El dilema de Key Biscayne: inundaciones o calidad de vida
En días de lluvia intensa, los carritos de golf se quedan varados, los autos eléctricos se atascan y los residentes caminan entre pulgadas y hasta pies de agua. El problema de inundaciones en Key Biscayne ha empeorado año tras año, y desde hace seis años el concejo municipal buscaba una solución definitiva. Sin embargo, la comunidad y los líderes locales rechazaron el plan maestro de $90 millones, optando por preservar los árboles y la tranquilidad del vecindario.
El plan, diseñado por la firma AECOM, incluía reemplazar tuberías viejas, elevar calles y enterrar líneas eléctricas. Pero el costo no fue el único obstáculo: la tala de más de 500 árboles, incluyendo 300 palmeras, generó una fuerte oposición vecinal. “Preferimos mojarnos los pies de vez en cuando que vivir en un desierto sin árboles durante 20 años”, declaró el concejal Ed London.

Un plan de $90 millones que se desvaneció
El sistema de tuberías y bombas que reemplazaría la red de drenaje obsoleta tenía un costo estimado de $44 millones, más $20 millones para elevar calles y $26 millones para enterrar cables eléctricos y de telecomunicaciones. En total, $90 millones. El concejo había asegurado $76 millones en préstamos y subvenciones que no son transferibles a otros proyectos, según la gerente de subvenciones Colleen Durfee. “Ahora tenemos que devolverlos”, lamentó.
El alcalde Joe Rasco reconoció que perder esos fondos es “una baja colateral de hacer algo bastante heroico”, pero dijo que el pueblo buscará nuevas fuentes de financiamiento para la alternativa más modesta.
Pozos de inyección: ¿solución real o parche temporal?
La nueva propuesta consiste en instalar seis pozos de inyección poco profundos que enviarían el agua de lluvia al subsuelo, en lugar de bombearla a la bahía. El costo estimado oscila entre $45 y $58 millones, pero el director de obras públicas, Christopher Miranda, advierte que podría dispararse si las tuberías viejas necesitan reemplazo.
Críticos como Roland Samimy, jefe de resiliencia climática del pueblo, señalan que el sistema de pozos no fue diseñado para tormentas extremas ni para el largo plazo. “Abandonar un diseño riguroso y listo para construcción por un concepto lleno de incertidumbre es arriesgado”, afirmó. Estudios encargados por el propio Key Biscayne en 2015 y años recientes concluyeron que el aumento del nivel del mar reduce la viabilidad de los pozos de inyección.

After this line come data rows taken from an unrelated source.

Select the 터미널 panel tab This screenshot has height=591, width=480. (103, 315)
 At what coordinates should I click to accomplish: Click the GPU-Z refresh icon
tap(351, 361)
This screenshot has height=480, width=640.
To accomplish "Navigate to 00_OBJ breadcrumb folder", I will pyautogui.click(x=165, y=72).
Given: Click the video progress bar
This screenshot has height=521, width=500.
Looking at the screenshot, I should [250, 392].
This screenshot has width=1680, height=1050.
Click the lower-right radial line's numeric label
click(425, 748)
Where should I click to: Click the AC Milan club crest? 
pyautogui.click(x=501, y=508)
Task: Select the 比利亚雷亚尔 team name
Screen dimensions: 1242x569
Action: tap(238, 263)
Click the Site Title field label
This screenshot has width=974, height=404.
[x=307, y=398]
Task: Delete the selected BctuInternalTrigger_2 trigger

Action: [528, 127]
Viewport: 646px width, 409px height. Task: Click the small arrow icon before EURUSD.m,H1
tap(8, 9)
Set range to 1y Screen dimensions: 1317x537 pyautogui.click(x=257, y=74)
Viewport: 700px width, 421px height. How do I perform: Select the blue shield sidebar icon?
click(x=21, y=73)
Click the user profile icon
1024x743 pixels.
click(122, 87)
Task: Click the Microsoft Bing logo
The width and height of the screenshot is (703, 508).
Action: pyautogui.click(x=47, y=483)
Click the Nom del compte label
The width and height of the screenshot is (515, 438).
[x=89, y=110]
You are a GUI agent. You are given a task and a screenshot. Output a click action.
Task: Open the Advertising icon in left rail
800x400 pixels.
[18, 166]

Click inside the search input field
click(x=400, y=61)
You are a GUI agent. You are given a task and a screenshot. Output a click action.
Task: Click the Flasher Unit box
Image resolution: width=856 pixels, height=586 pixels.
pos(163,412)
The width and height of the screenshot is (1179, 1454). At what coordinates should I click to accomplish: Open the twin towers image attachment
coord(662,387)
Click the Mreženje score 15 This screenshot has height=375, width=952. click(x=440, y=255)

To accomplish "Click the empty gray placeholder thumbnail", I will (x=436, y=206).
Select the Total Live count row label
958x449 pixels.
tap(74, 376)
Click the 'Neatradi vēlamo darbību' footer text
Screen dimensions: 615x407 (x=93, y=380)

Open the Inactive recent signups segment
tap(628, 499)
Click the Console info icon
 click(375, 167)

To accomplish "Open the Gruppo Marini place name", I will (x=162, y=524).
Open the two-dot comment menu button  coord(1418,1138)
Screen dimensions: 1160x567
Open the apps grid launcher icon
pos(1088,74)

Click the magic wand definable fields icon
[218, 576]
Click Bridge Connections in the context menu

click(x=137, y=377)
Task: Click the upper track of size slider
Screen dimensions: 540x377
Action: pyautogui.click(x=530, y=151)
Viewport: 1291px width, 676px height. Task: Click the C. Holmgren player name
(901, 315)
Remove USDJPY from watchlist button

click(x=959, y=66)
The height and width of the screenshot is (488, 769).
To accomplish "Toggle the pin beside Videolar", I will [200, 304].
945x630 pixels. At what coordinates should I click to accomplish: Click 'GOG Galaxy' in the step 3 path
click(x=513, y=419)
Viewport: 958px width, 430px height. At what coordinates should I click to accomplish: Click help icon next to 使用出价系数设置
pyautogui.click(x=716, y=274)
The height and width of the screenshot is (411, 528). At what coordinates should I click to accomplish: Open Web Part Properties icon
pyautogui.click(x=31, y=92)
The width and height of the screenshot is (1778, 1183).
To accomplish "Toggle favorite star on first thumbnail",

La cruda realidad del cambio climático
Para 2060 se esperan dos pies de aumento del nivel del mar. Sin mejoras, algunas calles podrían inundarse hasta 90 días al año para 2040 y quedar permanentemente bajo agua para 2070, según los consultores de AECOM. Eventos como las “bombas de lluvia” —como la de Fort Lauderdale en 2023 o junio de 2024— serán cada vez más frecuentes.
La comunidad sabe que el problema no desaparecerá. “Nuestros árboles no son decoraciones, son hábitat, sombra y el alma del vecindario”, dijo la residente Helena Iturralde. Mientras tanto, el alcalde cerró la reunión con una advertencia: “Va a ser caro sin importar el camino que tomemos”.